Genome Wide Association Study (GWAS)

GWAS identifies associations between a phenotype and a genotype (Klein et al. 2005). Similar to Fst, by carrying out a GWAS with the male and female populations as two different phenotypes, it is possible to identify SNPs that are strongly or weakly associated with sex. These SNPs can be fixed, or nearly fixed, in either males or females.

This analysis requires vcftools and a combination of plink (v 1.07-x86_64; https://www.cog-genomics.org/plink/1.9/) and GEMMA (v0.98.1; https://github.com/genetics-statistics/GEMMA). We tested numerous GWAS algorithms and this one performed best across the sex chromosome divergence continuum.

Filtering the vcf

We use vcftools to convert the vcf to plink format, remove indels, remove sites with >50% missing data, and sites where the minor allele frequency is less than 5% or more than 95%.

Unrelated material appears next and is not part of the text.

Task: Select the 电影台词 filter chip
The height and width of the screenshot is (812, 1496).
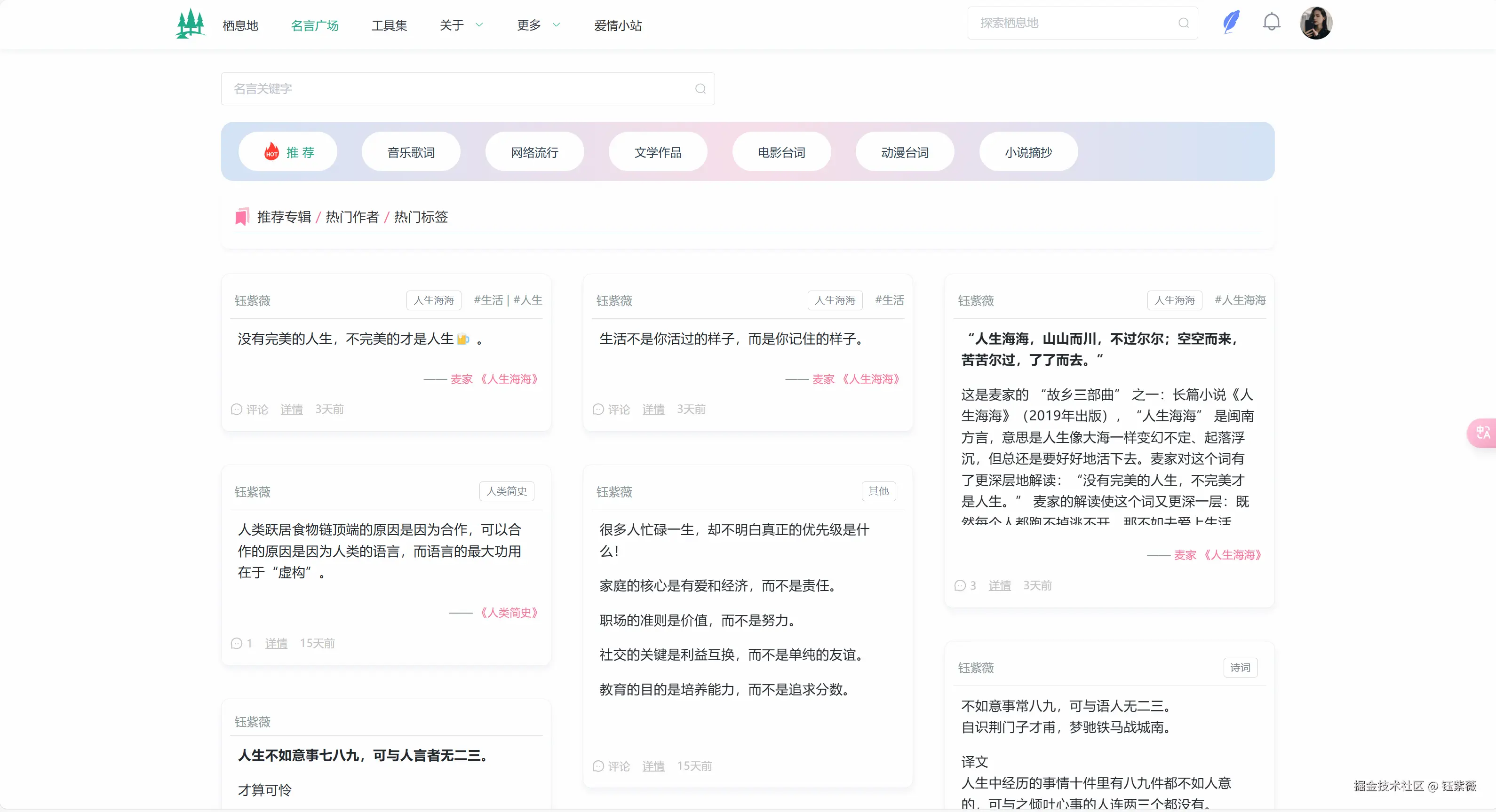Action: point(781,151)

vcftools --vcf filtered_PASS_fugu_14M_13F.vcf --plink --remove-indels --max-missing 0.5 --max-maf 0.95 --maf 0.05 --out gwas_fugu

Running the GWAS

As outlined in the GEMMA manual (https://github.com/genetics-statistics/GEMMA/blob/master/doc/manual.pdf), the program requires input files in the plink binary format. We first run plink (as recommended) to generate these files and then supply these files to GEMMA alongside the option -lm 2 to specify a likelihood ratio test.

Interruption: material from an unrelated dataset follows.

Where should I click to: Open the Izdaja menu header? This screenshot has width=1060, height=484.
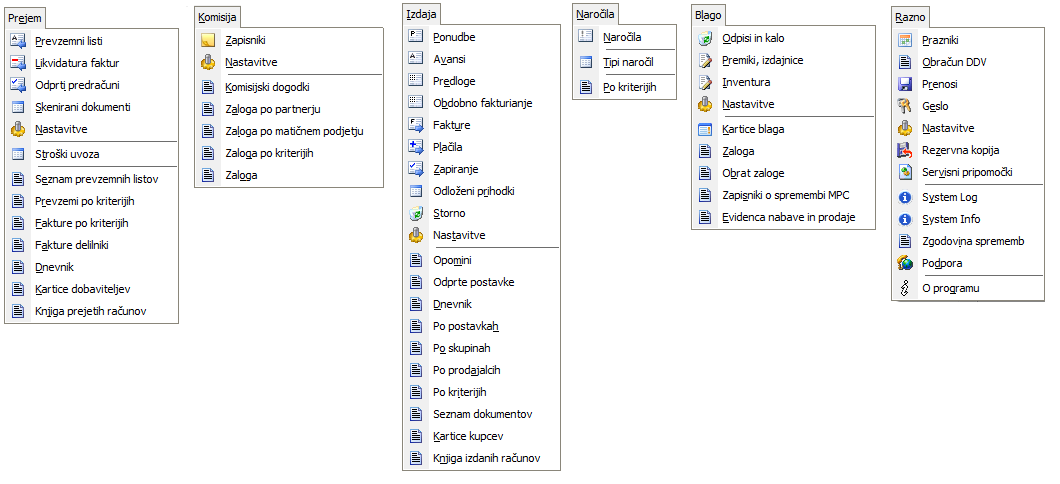[x=422, y=16]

/home/pgrayson/programs/plink-1.07-x86_64/plink --file gwas_fugu --pheno sex_fugu_meta.txt --make-bed --out gwas_fugu_plink --noweb --allow-no-sex
~/programs/gemma-0.98.1-linux-static -bfile gwas_fugu_plink -lm 2 -o fugu_gemma_out

sex_fugu_meta.txt is included in the GitHub repository as an example file. It contains 3 tab-delimited columns that contain the sample name (repeated in column 1 and column 2) and the phenotype (1 for male, 2 for female - or vice versa). An example is below:

SRR8585991_1.fastq      SRR8585991_1.fastq      1
SRR8585992_1.fastq      SRR8585992_1.fastq      2
SRR8585993_1.fastq      SRR8585993_1.fastq      2

Analysing the output

The commands above will generate fugu_gemma_out.assoc and fugu_gemma_out.log.txt. The .assoc file contains the GWAS results, including the genome position (rs) the number of individuals that had a call (n_obs) or missing data (n_mis) at that site, the allele frequency (af), and the p-value for the likelihood ratio test (p_lrt). This file can be searched and parsed to identify the top candidates from this analysis.